Судьба других документальных собраний, освещающих историю провинции
[править | править код]Помимо Ольштына, многочисленные материалы по истории провинции отложились также в других польских собраниях. Государственный архив в Торуне (Archiwum Państwowe w Toruniu) является одним из старейших польских архивов. Его история восходит к средневековой эпохе, первые упоминания о нём как об учреждении относятся к последней трети XVI в. Фонды архива также оказались в конце войны в соляных шахтах Граслебена, но по требованию польских властей были возвращены после 1947 г. Помимо западнопрусских документов, в нём хранятся многочисленные письменные источники средневековья и Нового времени, имевшие общепрусское значение. В библиотеке Университета Николая Коперника находится сегодня целый ряд ценных материалов из Государственной и Университетской библиотеки в Кёнигсберге и других прусских коллекций.
Важное место среди польских собраний занимает Государственный архив в Гданьске (Archiwum Państwowe w Gdańsku). Он тоже сильно пострадал от последствий войны, многие фонды были из него вывезены. В 1947—1965 гг. часть документов удалось вернуть из Германии и СССР. 30 % его собраний было повреждено, а 20 % числятся утраченными. Немало рукописей, проливающих свет на историю и культуру Восточной Пруссии, сохранилось в Гданьской библиотеке Польской академии наук (Biblioteka Gdańska Polskiej Akademii Nauk). В варшавском Главном архиве древних актов (Archiwum Główne Akt Dawnych, AGAD) находятся важные источники, освещающие отношения Пруссии с Польшей (позднее — Речью Посполитой).

——————————

ЗАДАНИЕ 1 – Верны ли по отрывку об архивах эти утверждения: (а) в конце войны фонды архива в Торуне оказались в соляных шахтах Граслебена; (б) утраченными в Гданьском архиве числятся 30 % собраний; (в) Главный архив древних актов находится в Кракове? На каждое ответьте «да» или «нет» и приведите решающие слова отрывка дословно.

——————————

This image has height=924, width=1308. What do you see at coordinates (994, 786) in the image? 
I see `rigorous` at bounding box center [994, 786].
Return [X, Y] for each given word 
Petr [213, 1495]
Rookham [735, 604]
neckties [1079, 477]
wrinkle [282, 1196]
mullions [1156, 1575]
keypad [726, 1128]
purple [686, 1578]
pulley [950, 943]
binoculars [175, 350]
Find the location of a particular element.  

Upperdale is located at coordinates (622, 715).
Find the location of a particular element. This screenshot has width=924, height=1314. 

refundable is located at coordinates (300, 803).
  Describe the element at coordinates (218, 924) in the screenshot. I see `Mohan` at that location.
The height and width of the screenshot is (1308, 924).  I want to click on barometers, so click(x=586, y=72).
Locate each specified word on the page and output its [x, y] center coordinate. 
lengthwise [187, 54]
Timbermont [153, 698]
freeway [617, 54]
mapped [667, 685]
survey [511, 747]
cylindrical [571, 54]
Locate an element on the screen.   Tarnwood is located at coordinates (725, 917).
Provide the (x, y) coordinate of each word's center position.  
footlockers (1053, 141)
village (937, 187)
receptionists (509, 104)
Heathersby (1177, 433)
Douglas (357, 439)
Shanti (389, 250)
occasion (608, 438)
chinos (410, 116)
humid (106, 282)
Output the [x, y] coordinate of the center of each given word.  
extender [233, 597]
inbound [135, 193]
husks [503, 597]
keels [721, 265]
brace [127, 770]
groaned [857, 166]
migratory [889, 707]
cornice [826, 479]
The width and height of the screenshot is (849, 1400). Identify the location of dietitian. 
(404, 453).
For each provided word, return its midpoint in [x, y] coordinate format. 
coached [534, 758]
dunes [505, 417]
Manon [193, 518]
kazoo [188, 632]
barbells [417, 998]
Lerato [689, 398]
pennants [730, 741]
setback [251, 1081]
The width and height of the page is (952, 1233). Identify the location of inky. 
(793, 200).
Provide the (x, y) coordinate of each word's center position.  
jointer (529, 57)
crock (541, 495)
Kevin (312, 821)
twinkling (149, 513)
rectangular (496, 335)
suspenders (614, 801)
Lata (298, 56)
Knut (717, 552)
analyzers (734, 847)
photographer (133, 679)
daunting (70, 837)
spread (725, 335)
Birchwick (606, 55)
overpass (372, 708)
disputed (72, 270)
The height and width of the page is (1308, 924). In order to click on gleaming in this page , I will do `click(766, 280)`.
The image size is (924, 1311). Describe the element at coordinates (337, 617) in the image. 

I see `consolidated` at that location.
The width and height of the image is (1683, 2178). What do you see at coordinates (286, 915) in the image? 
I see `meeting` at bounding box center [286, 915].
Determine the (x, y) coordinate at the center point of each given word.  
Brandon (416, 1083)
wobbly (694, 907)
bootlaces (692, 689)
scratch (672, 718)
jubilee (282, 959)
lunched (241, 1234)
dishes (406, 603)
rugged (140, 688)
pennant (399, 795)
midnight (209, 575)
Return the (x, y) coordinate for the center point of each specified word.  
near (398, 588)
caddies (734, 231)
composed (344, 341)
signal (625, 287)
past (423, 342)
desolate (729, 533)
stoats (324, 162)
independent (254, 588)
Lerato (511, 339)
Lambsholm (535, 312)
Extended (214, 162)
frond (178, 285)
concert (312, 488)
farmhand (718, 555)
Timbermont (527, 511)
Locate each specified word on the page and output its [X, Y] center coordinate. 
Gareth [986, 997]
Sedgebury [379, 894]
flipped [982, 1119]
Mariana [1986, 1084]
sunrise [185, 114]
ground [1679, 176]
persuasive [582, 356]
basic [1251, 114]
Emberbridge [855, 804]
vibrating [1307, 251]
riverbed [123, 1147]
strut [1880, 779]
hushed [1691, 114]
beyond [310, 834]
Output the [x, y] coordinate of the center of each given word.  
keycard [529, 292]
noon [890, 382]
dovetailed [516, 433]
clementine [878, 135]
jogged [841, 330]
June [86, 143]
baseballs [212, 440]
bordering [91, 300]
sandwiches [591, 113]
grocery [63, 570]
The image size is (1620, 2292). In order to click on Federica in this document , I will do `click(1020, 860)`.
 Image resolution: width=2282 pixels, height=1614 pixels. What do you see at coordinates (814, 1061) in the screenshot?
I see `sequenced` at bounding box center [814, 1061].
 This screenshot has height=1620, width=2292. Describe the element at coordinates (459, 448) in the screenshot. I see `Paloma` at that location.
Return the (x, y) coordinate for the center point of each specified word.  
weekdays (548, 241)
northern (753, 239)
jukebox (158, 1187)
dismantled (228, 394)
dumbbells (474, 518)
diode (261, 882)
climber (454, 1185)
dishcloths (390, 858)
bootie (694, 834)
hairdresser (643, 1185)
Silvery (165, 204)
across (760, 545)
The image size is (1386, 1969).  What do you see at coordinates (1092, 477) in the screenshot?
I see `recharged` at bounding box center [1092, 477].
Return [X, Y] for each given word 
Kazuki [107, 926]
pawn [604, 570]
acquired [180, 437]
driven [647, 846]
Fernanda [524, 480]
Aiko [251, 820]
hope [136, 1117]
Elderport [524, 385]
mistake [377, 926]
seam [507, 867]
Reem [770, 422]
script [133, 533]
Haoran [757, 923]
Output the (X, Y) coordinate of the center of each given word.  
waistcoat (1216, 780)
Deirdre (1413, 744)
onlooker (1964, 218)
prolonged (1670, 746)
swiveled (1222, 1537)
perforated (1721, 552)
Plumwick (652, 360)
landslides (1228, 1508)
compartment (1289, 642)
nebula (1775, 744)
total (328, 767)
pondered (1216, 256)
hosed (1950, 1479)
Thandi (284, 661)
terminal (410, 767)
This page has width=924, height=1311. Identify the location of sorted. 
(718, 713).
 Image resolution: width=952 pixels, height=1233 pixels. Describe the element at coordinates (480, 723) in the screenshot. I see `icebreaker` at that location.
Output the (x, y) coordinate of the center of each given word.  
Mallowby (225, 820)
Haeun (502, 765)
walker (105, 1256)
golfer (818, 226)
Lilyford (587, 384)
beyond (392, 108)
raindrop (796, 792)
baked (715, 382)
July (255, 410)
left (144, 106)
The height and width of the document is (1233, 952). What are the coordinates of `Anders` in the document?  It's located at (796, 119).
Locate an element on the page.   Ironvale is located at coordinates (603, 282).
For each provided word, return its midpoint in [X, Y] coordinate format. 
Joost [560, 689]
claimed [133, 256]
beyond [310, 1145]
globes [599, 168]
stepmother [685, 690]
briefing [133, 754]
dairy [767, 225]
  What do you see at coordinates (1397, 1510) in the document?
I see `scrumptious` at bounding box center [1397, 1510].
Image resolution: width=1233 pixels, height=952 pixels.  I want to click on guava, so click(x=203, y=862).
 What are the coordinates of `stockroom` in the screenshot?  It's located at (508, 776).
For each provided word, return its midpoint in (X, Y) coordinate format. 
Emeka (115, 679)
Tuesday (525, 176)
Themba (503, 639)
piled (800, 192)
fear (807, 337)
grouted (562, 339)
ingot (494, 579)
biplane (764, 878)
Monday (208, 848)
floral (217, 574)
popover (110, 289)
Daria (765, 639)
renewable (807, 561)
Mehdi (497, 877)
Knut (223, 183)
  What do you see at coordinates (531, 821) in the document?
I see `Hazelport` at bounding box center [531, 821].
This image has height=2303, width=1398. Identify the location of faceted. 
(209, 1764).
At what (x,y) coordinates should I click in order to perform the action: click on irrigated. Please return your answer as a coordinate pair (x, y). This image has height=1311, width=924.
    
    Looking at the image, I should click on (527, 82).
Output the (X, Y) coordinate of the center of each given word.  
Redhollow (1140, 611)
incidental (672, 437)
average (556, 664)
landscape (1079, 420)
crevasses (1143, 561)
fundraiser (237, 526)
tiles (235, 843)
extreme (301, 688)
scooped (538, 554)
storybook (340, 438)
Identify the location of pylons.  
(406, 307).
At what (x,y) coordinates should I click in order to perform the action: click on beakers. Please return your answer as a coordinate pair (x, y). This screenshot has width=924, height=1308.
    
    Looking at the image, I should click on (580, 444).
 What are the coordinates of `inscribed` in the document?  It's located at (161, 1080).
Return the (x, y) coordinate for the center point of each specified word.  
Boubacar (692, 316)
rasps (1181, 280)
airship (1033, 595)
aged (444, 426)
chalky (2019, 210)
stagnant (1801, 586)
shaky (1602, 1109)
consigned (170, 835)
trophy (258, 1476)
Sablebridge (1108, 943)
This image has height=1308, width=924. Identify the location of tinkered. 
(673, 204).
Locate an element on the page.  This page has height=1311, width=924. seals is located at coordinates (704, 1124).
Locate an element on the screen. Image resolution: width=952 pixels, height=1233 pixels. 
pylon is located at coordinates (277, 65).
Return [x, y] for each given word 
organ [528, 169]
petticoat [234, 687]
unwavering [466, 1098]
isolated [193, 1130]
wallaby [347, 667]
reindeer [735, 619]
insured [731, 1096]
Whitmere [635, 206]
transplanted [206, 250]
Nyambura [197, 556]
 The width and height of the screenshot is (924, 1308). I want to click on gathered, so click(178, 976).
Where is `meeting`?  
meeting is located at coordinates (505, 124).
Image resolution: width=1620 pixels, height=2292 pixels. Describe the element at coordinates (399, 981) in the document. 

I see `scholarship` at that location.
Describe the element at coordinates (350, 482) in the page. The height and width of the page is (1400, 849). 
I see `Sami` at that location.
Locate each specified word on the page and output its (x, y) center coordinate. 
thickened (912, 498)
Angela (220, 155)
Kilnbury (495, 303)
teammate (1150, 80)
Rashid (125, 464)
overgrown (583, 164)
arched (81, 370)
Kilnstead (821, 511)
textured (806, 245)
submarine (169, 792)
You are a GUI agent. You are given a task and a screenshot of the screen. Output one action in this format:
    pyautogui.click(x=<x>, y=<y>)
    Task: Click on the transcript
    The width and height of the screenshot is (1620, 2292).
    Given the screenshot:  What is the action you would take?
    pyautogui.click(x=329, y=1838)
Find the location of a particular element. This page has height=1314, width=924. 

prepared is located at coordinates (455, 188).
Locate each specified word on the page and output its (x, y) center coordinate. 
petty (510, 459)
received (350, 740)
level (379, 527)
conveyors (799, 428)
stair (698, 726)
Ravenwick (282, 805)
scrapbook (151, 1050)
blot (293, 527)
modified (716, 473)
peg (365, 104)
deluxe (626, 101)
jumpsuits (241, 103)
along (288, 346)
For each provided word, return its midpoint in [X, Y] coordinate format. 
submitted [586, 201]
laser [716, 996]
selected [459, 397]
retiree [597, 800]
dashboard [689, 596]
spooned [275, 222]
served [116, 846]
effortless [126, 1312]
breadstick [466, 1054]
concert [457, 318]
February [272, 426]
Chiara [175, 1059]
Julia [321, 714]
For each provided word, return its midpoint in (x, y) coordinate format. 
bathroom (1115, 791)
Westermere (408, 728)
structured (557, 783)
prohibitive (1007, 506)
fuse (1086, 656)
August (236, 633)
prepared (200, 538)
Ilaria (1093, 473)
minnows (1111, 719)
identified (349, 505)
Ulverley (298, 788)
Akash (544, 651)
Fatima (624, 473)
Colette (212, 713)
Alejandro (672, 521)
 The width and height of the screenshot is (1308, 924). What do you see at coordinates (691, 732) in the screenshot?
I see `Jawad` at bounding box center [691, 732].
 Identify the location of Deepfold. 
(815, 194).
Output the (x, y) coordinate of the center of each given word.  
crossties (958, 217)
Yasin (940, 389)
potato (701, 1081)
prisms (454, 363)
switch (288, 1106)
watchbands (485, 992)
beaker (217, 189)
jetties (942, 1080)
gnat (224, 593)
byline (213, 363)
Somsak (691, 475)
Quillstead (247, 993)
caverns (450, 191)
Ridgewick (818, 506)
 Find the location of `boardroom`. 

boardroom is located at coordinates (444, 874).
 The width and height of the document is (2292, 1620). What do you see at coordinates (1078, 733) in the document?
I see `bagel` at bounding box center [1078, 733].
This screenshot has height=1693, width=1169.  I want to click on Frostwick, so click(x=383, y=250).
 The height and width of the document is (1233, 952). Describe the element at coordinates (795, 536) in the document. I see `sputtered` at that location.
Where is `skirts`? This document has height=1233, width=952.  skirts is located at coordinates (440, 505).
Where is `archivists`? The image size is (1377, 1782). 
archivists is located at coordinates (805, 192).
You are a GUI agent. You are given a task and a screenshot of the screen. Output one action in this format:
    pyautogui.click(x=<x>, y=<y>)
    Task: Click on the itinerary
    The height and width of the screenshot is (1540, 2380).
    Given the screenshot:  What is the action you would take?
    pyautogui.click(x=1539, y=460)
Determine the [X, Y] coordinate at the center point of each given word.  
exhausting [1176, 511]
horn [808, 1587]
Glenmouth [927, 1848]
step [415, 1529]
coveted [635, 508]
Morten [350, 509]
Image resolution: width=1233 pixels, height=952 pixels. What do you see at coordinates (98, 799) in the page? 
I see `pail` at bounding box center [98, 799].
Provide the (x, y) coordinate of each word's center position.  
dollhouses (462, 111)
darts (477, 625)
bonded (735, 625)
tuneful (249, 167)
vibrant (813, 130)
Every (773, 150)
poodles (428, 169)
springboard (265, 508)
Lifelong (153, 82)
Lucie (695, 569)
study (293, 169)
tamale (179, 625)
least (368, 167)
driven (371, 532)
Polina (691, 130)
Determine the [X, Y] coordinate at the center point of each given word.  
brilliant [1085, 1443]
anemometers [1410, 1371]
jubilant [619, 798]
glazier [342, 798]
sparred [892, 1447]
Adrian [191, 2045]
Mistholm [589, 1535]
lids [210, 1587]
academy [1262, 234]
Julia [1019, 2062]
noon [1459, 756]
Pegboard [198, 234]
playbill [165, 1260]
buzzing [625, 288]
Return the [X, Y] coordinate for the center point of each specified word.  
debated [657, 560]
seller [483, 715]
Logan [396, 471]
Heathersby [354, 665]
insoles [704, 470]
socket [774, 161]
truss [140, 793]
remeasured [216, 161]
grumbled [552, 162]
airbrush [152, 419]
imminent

——————————

ЗАДАНИЕ 2 – Отредактируйте строки с данными, всё от строки с «freeway [617, 54]» вниз до строки с «composed (344, 341)»: замените «Identify» на «Find», а остальное оставьте без изменений.

ИТОГОВЫЙ РЕЗУЛЬТАТ 1 –
(а) Да: «Фонды архива также оказались в конце войны в соляных шахтах Граслебена».
(б) Нет: «30 % его собраний было повреждено, а 20 % числятся утраченными».
(в) Нет: «В варшавском Главном архиве древних актов».

ИТОГОВЫЙ РЕЗУЛЬТАТ 2 –
freeway [617, 54]
mapped [667, 685]
survey [511, 747]
cylindrical [571, 54]
Locate an element on the screen.   Tarnwood is located at coordinates (725, 917).
Provide the (x, y) coordinate of each word's center position.  
footlockers (1053, 141)
village (937, 187)
receptionists (509, 104)
Heathersby (1177, 433)
Douglas (357, 439)
Shanti (389, 250)
occasion (608, 438)
chinos (410, 116)
humid (106, 282)
Output the [x, y] coordinate of the center of each given word.  
extender [233, 597]
inbound [135, 193]
husks [503, 597]
keels [721, 265]
brace [127, 770]
groaned [857, 166]
migratory [889, 707]
cornice [826, 479]
The width and height of the screenshot is (849, 1400). Find the location of dietitian. 
(404, 453).
For each provided word, return its midpoint in [x, y] coordinate format. 
coached [534, 758]
dunes [505, 417]
Manon [193, 518]
kazoo [188, 632]
barbells [417, 998]
Lerato [689, 398]
pennants [730, 741]
setback [251, 1081]
The width and height of the page is (952, 1233). Find the location of inky. 
(793, 200).
Provide the (x, y) coordinate of each word's center position.  
jointer (529, 57)
crock (541, 495)
Kevin (312, 821)
twinkling (149, 513)
rectangular (496, 335)
suspenders (614, 801)
Lata (298, 56)
Knut (717, 552)
analyzers (734, 847)
photographer (133, 679)
daunting (70, 837)
spread (725, 335)
Birchwick (606, 55)
overpass (372, 708)
disputed (72, 270)
The height and width of the page is (1308, 924). In order to click on gleaming in this page , I will do `click(766, 280)`.
The image size is (924, 1311). Describe the element at coordinates (337, 617) in the image. 

I see `consolidated` at that location.
The width and height of the image is (1683, 2178). What do you see at coordinates (286, 915) in the image? 
I see `meeting` at bounding box center [286, 915].
Determine the (x, y) coordinate at the center point of each given word.  
Brandon (416, 1083)
wobbly (694, 907)
bootlaces (692, 689)
scratch (672, 718)
jubilee (282, 959)
lunched (241, 1234)
dishes (406, 603)
rugged (140, 688)
pennant (399, 795)
midnight (209, 575)
Return the (x, y) coordinate for the center point of each specified word.  
near (398, 588)
caddies (734, 231)
composed (344, 341)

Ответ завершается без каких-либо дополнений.